- Location within Rhodes
- Kameiros Location within Greece
- Coordinates: 36°20′N 27°55′E﻿ / ﻿36.333°N 27.917°E
- Country: Greece
- Administrative region: South Aegean
- Regional unit: Rhodes
- Municipality: Rhodes

Area
- • Municipal unit: 211.8 km^{2} (81.8 sq mi)

Population (2021)
- • Municipal unit: 4,401
- • Municipal unit density: 20.78/km^{2} (53.82/sq mi)
- Time zone: UTC+2 (EET)
- • Summer (DST): UTC+3 (EEST)

= Kameiros (municipality) =

Kameiros (Δήμος Καμείρου) is a former municipality on the island of Rhodes, in the Dodecanese, Greece. Since the 2011 local government reform it has been part of the municipality of Rhodes, of which it is a municipal unit. The municipal unit lies on the northwest coast of Rhodes, stretching inland into the north-central part of the island.
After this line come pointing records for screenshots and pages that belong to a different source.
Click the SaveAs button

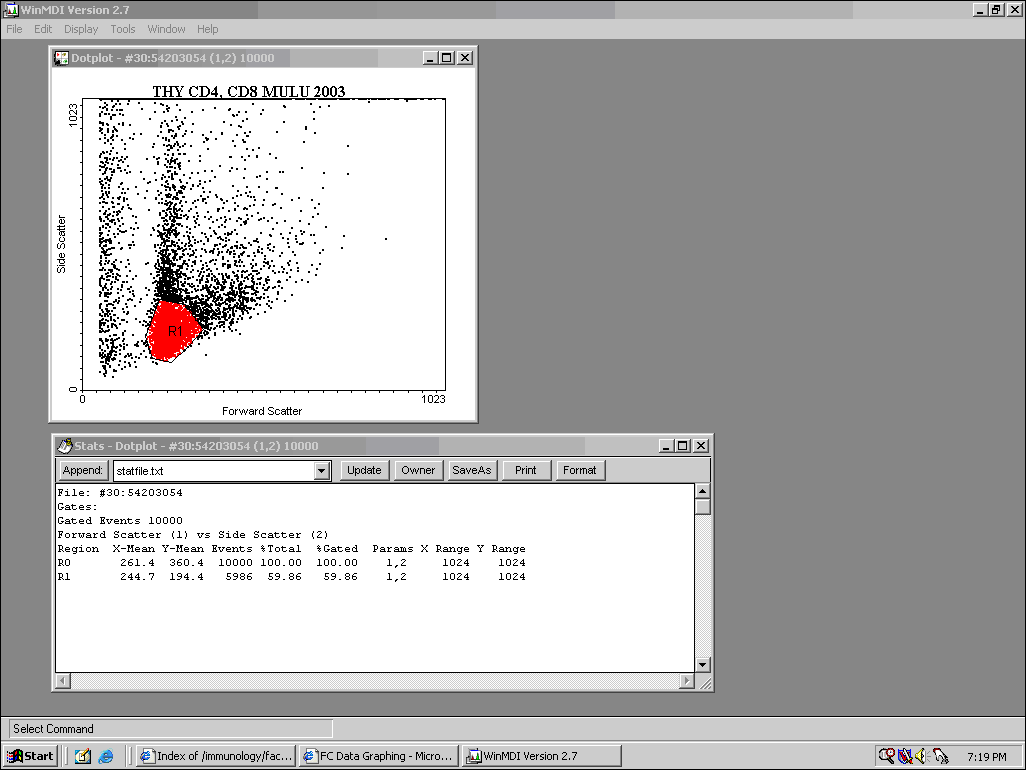[472, 470]
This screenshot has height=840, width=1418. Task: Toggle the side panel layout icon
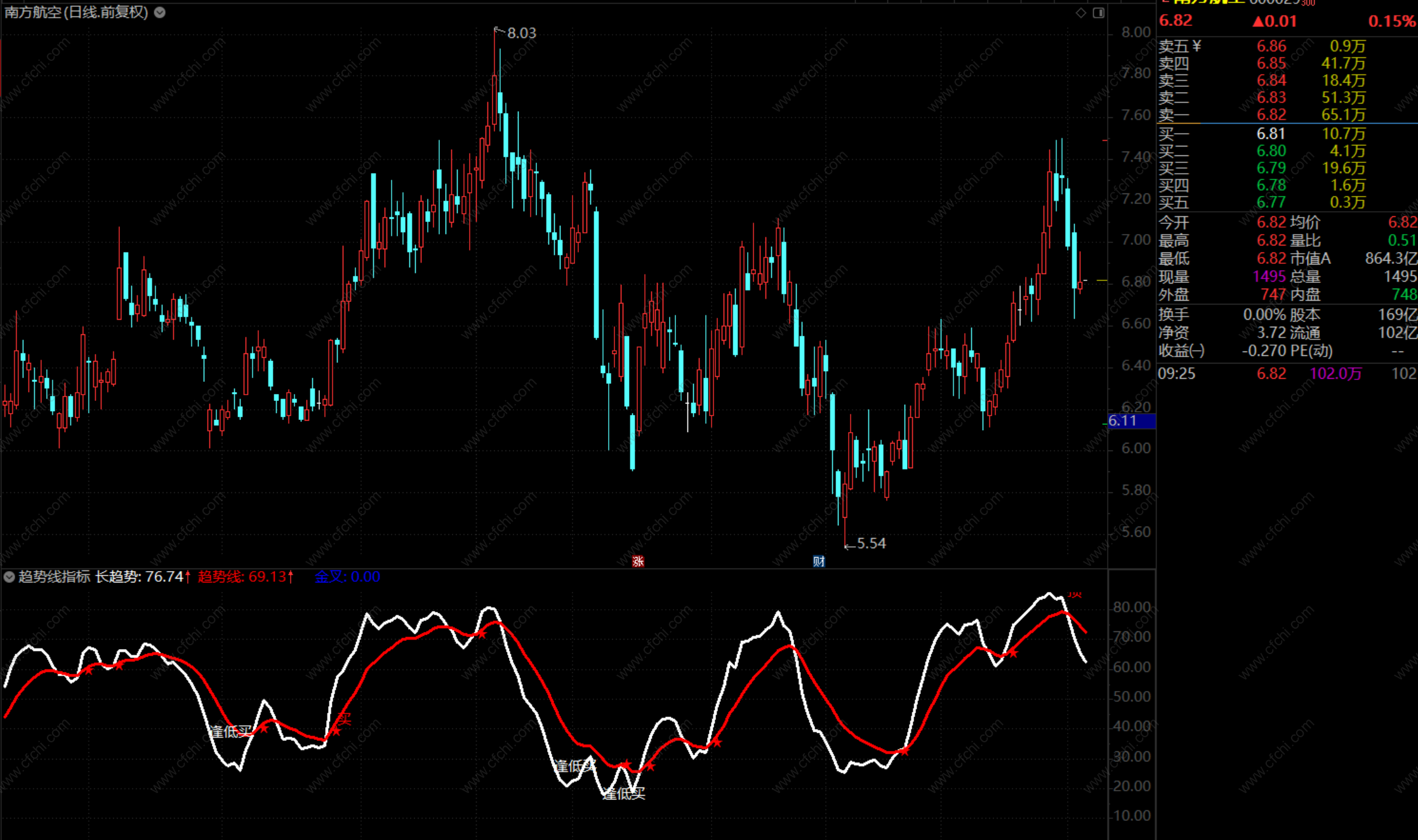1098,13
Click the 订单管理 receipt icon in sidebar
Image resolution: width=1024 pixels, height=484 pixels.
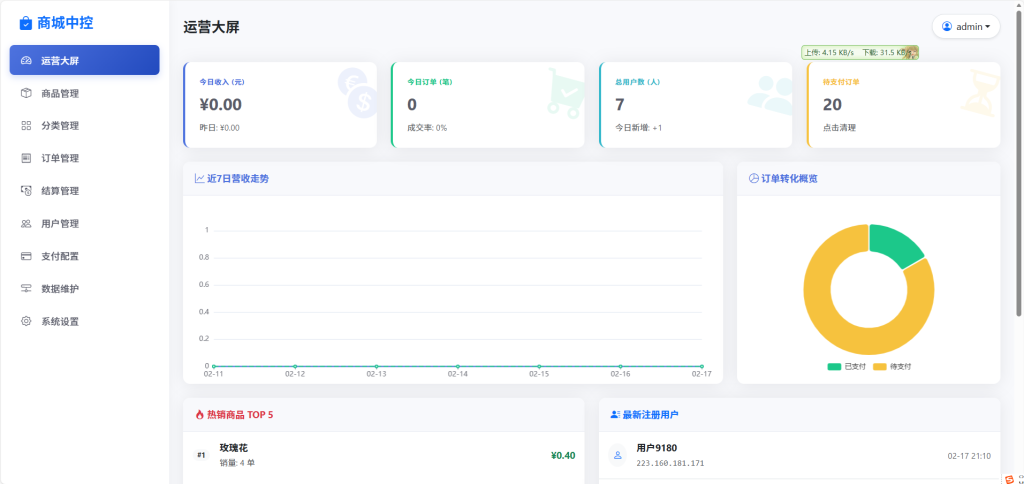[x=26, y=158]
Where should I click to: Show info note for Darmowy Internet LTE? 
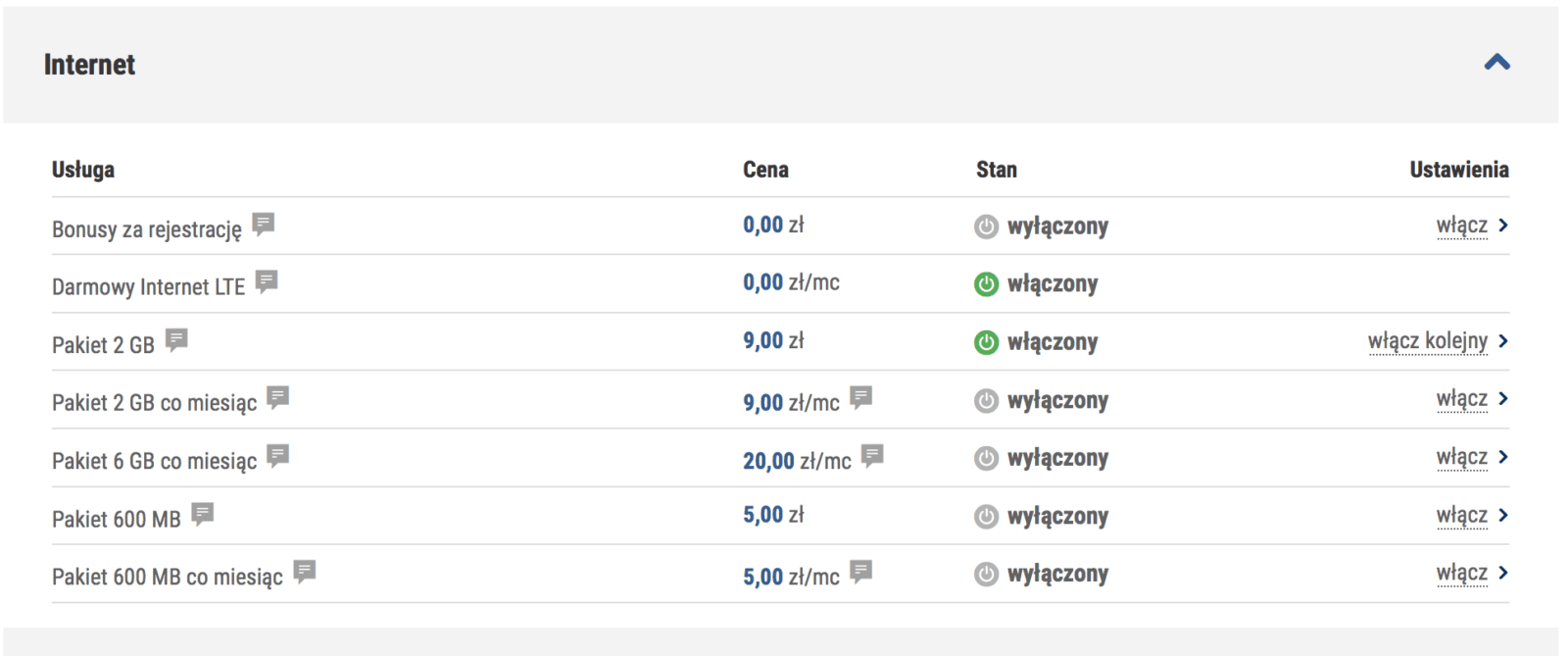(267, 281)
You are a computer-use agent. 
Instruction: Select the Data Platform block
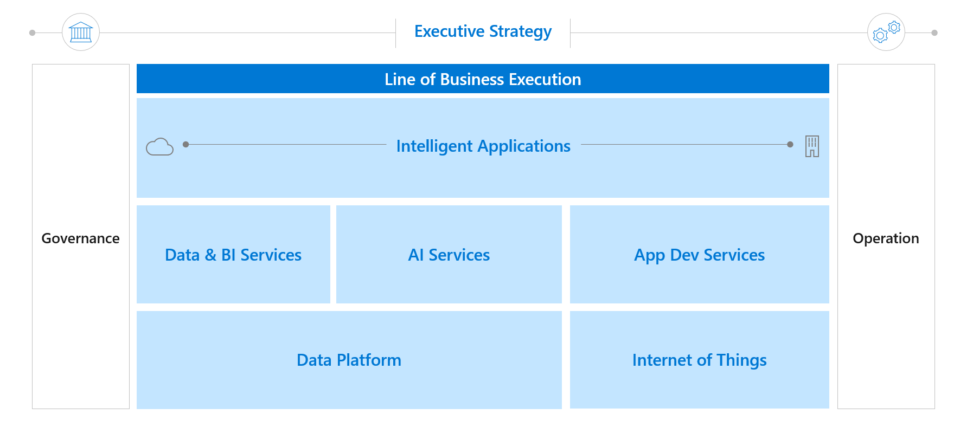(x=349, y=360)

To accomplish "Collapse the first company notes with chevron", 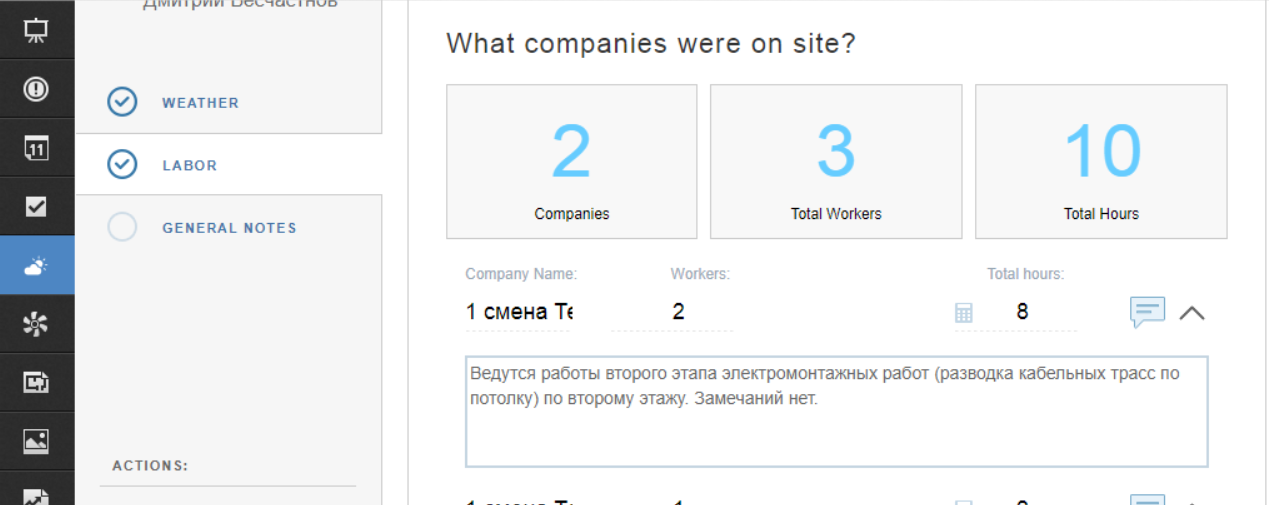I will [x=1191, y=313].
The seat of the municipality was in Soroni. Other large towns are Apóllona, Fanes, Salakos, and Kalavarda. It did not include the small port of Kameiros Skala, which was in Attavyros municipality (now municipal unit). The municipal population was 4,401 at the 2021 census, and the land area is 211.825 km^{2}.

The municipality was named after the ancient city of Kameiros, which lies just west of Kalavarda.